* Task brief *
Output every line below without omitting or altering anything.

_ _ _ _ _ _ _

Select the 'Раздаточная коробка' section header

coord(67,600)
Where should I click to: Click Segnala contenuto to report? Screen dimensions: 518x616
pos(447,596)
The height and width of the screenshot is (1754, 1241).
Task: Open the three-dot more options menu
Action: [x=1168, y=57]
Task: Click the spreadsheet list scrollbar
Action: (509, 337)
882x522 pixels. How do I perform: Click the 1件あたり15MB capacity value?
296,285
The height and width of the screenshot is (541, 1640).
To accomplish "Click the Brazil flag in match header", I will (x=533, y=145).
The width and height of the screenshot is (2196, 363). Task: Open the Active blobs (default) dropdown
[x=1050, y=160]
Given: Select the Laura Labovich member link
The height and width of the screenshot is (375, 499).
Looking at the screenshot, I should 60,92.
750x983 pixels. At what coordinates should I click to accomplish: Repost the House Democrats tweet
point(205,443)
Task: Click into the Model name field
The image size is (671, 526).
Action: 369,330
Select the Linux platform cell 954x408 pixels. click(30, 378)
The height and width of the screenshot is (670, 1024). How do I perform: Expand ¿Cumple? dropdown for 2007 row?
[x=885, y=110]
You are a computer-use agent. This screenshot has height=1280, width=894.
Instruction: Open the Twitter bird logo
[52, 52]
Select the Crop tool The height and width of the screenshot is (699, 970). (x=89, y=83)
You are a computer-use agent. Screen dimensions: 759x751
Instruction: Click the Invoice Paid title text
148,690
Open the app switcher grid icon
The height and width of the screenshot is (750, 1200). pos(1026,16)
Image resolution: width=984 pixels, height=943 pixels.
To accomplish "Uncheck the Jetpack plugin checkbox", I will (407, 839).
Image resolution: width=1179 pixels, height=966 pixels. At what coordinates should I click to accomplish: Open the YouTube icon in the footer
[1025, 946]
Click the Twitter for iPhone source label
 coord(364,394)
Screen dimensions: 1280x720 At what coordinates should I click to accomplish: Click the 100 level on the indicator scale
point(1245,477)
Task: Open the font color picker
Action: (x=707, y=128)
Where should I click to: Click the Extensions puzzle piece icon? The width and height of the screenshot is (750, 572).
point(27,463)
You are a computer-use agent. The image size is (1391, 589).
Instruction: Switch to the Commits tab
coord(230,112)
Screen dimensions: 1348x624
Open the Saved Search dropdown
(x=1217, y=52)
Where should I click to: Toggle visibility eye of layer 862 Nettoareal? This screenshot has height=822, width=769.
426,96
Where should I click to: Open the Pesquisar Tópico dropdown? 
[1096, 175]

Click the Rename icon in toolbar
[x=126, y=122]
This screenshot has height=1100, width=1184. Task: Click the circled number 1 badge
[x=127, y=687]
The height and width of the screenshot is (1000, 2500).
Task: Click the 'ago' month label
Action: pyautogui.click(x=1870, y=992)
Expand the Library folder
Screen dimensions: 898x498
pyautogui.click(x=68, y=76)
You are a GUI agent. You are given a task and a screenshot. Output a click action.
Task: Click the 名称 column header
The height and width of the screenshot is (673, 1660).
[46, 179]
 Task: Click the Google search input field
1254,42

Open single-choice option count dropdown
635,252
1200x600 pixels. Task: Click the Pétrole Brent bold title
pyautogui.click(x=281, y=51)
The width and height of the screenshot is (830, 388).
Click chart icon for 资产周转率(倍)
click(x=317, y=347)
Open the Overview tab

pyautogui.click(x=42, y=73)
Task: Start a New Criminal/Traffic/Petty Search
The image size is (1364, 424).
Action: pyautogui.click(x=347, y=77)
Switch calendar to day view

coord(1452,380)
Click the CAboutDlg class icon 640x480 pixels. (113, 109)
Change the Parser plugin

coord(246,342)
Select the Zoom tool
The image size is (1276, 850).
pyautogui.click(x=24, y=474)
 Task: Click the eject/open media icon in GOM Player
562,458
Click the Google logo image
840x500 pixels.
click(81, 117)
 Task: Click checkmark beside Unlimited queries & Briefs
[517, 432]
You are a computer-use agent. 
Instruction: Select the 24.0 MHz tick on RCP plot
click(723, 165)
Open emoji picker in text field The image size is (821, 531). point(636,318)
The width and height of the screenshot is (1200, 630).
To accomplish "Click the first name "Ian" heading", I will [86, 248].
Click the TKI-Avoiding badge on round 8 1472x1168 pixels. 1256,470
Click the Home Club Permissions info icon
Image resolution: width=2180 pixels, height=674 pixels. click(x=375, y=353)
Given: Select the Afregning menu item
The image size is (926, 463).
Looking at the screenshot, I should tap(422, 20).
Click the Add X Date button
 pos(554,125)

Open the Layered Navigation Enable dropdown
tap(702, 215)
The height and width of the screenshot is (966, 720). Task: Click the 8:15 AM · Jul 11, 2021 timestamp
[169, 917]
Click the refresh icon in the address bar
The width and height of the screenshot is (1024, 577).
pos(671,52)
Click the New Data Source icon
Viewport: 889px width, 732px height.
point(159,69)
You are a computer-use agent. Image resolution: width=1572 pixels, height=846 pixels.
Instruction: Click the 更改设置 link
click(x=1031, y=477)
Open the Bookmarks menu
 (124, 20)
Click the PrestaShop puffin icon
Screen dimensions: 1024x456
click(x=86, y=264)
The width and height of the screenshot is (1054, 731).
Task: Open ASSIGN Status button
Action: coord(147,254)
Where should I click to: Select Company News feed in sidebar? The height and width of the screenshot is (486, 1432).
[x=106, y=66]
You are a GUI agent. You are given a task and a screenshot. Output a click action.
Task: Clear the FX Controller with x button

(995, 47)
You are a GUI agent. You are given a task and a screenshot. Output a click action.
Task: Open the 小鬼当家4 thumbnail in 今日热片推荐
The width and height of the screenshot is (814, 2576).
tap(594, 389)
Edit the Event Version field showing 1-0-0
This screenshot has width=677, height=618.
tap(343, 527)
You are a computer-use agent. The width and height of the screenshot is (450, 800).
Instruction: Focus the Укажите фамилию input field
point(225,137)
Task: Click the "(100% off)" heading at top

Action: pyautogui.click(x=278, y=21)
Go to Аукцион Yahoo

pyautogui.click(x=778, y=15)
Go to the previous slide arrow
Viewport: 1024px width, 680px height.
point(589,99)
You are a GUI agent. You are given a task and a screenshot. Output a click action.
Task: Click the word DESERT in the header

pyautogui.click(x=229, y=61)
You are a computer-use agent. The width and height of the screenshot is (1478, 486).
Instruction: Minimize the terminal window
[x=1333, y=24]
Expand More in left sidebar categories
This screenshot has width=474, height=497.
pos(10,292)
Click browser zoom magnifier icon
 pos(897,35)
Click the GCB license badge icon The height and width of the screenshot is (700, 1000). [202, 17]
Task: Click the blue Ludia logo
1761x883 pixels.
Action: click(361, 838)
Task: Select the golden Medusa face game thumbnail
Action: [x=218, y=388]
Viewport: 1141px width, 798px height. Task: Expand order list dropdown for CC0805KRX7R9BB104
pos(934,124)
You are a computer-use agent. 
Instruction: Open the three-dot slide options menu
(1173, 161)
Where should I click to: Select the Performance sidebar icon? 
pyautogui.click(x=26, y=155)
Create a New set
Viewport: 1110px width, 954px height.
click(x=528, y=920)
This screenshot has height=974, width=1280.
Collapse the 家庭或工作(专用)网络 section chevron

_ _ _ _ _ _ _

* Result of the exercise *
Select the 'Раздаточная коробка' section header

coord(67,600)
Where should I click to: Click Segnala contenuto to report? Screen dimensions: 518x616
pos(447,596)
The height and width of the screenshot is (1754, 1241).
Task: Open the three-dot more options menu
Action: [x=1168, y=57]
Task: Click the spreadsheet list scrollbar
Action: (509, 337)
882x522 pixels. How do I perform: Click the 1件あたり15MB capacity value?
296,285
The height and width of the screenshot is (541, 1640).
To accomplish "Click the Brazil flag in match header", I will (x=533, y=145).
The width and height of the screenshot is (2196, 363). Task: Open the Active blobs (default) dropdown
[x=1050, y=160]
Given: Select the Laura Labovich member link
The height and width of the screenshot is (375, 499).
Looking at the screenshot, I should 60,92.
750x983 pixels. At what coordinates should I click to accomplish: Repost the House Democrats tweet
point(205,443)
Task: Click into the Model name field
The image size is (671, 526).
Action: 369,330
Select the Linux platform cell 954x408 pixels. click(30, 378)
The height and width of the screenshot is (670, 1024). How do I perform: Expand ¿Cumple? dropdown for 2007 row?
[x=885, y=110]
You are a computer-use agent. This screenshot has height=1280, width=894.
Instruction: Open the Twitter bird logo
[52, 52]
Select the Crop tool The height and width of the screenshot is (699, 970). (x=89, y=83)
You are a computer-use agent. Screen dimensions: 759x751
Instruction: Click the Invoice Paid title text
148,690
Open the app switcher grid icon
The height and width of the screenshot is (750, 1200). pos(1026,16)
Image resolution: width=984 pixels, height=943 pixels.
To accomplish "Uncheck the Jetpack plugin checkbox", I will (407, 839).
Image resolution: width=1179 pixels, height=966 pixels. At what coordinates should I click to accomplish: Open the YouTube icon in the footer
[1025, 946]
Click the Twitter for iPhone source label
 coord(364,394)
Screen dimensions: 1280x720 At what coordinates should I click to accomplish: Click the 100 level on the indicator scale
point(1245,477)
Task: Open the font color picker
Action: (x=707, y=128)
Where should I click to: Click the Extensions puzzle piece icon? The width and height of the screenshot is (750, 572).
point(27,463)
You are a computer-use agent. The image size is (1391, 589).
Instruction: Switch to the Commits tab
coord(230,112)
Screen dimensions: 1348x624
Open the Saved Search dropdown
(x=1217, y=52)
Where should I click to: Toggle visibility eye of layer 862 Nettoareal? This screenshot has height=822, width=769.
426,96
Where should I click to: Open the Pesquisar Tópico dropdown? 
[1096, 175]

Click the Rename icon in toolbar
[x=126, y=122]
This screenshot has height=1100, width=1184. Task: Click the circled number 1 badge
[x=127, y=687]
The height and width of the screenshot is (1000, 2500).
Task: Click the 'ago' month label
Action: pyautogui.click(x=1870, y=992)
Expand the Library folder
Screen dimensions: 898x498
pyautogui.click(x=68, y=76)
You are a GUI agent. You are given a task and a screenshot. Output a click action.
Task: Click the 名称 column header
The height and width of the screenshot is (673, 1660).
[46, 179]
 Task: Click the Google search input field
1254,42

Open single-choice option count dropdown
635,252
1200x600 pixels. Task: Click the Pétrole Brent bold title
pyautogui.click(x=281, y=51)
The width and height of the screenshot is (830, 388).
Click chart icon for 资产周转率(倍)
click(x=317, y=347)
Open the Overview tab

pyautogui.click(x=42, y=73)
Task: Start a New Criminal/Traffic/Petty Search
The image size is (1364, 424).
Action: pyautogui.click(x=347, y=77)
Switch calendar to day view

coord(1452,380)
Click the CAboutDlg class icon 640x480 pixels. (113, 109)
Change the Parser plugin

coord(246,342)
Select the Zoom tool
The image size is (1276, 850).
pyautogui.click(x=24, y=474)
 Task: Click the eject/open media icon in GOM Player
562,458
Click the Google logo image
840x500 pixels.
click(81, 117)
 Task: Click checkmark beside Unlimited queries & Briefs
[517, 432]
You are a computer-use agent. 
Instruction: Select the 24.0 MHz tick on RCP plot
click(723, 165)
Open emoji picker in text field The image size is (821, 531). point(636,318)
The width and height of the screenshot is (1200, 630).
To accomplish "Click the first name "Ian" heading", I will [86, 248].
Click the TKI-Avoiding badge on round 8 1472x1168 pixels. 1256,470
Click the Home Club Permissions info icon
Image resolution: width=2180 pixels, height=674 pixels. click(x=375, y=353)
Given: Select the Afregning menu item
The image size is (926, 463).
Looking at the screenshot, I should tap(422, 20).
Click the Add X Date button
 pos(554,125)

Open the Layered Navigation Enable dropdown
tap(702, 215)
The height and width of the screenshot is (966, 720). Task: Click the 8:15 AM · Jul 11, 2021 timestamp
[169, 917]
Click the refresh icon in the address bar
The width and height of the screenshot is (1024, 577).
pos(671,52)
Click the New Data Source icon
Viewport: 889px width, 732px height.
point(159,69)
You are a computer-use agent. Image resolution: width=1572 pixels, height=846 pixels.
Instruction: Click the 更改设置 link
click(x=1031, y=477)
Open the Bookmarks menu
 (124, 20)
Click the PrestaShop puffin icon
Screen dimensions: 1024x456
click(x=86, y=264)
The width and height of the screenshot is (1054, 731).
Task: Open ASSIGN Status button
Action: coord(147,254)
Where should I click to: Select Company News feed in sidebar? The height and width of the screenshot is (486, 1432).
[x=106, y=66]
You are a GUI agent. You are given a task and a screenshot. Output a click action.
Task: Clear the FX Controller with x button

(995, 47)
You are a GUI agent. You are given a task and a screenshot. Output a click action.
Task: Open the 小鬼当家4 thumbnail in 今日热片推荐
The width and height of the screenshot is (814, 2576).
tap(594, 389)
Edit the Event Version field showing 1-0-0
This screenshot has width=677, height=618.
tap(343, 527)
You are a computer-use agent. The width and height of the screenshot is (450, 800).
Instruction: Focus the Укажите фамилию input field
point(225,137)
Task: Click the "(100% off)" heading at top

Action: pyautogui.click(x=278, y=21)
Go to Аукцион Yahoo

pyautogui.click(x=778, y=15)
Go to the previous slide arrow
Viewport: 1024px width, 680px height.
point(589,99)
You are a GUI agent. You are given a task and a screenshot. Output a click action.
Task: Click the word DESERT in the header

pyautogui.click(x=229, y=61)
You are a computer-use agent. The width and height of the screenshot is (1478, 486).
Instruction: Minimize the terminal window
[x=1333, y=24]
Expand More in left sidebar categories
This screenshot has width=474, height=497.
pos(10,292)
Click browser zoom magnifier icon
 pos(897,35)
Click the GCB license badge icon The height and width of the screenshot is (700, 1000). [202, 17]
Task: Click the blue Ludia logo
1761x883 pixels.
Action: click(361, 838)
Task: Select the golden Medusa face game thumbnail
Action: [x=218, y=388]
Viewport: 1141px width, 798px height. Task: Expand order list dropdown for CC0805KRX7R9BB104
pos(934,124)
You are a computer-use agent. 
Instruction: Open the three-dot slide options menu
(1173, 161)
Where should I click to: Select the Performance sidebar icon? 
pyautogui.click(x=26, y=155)
Create a New set
Viewport: 1110px width, 954px height.
click(x=528, y=920)
This screenshot has height=974, width=1280.
Collapse the 家庭或工作(专用)网络 section chevron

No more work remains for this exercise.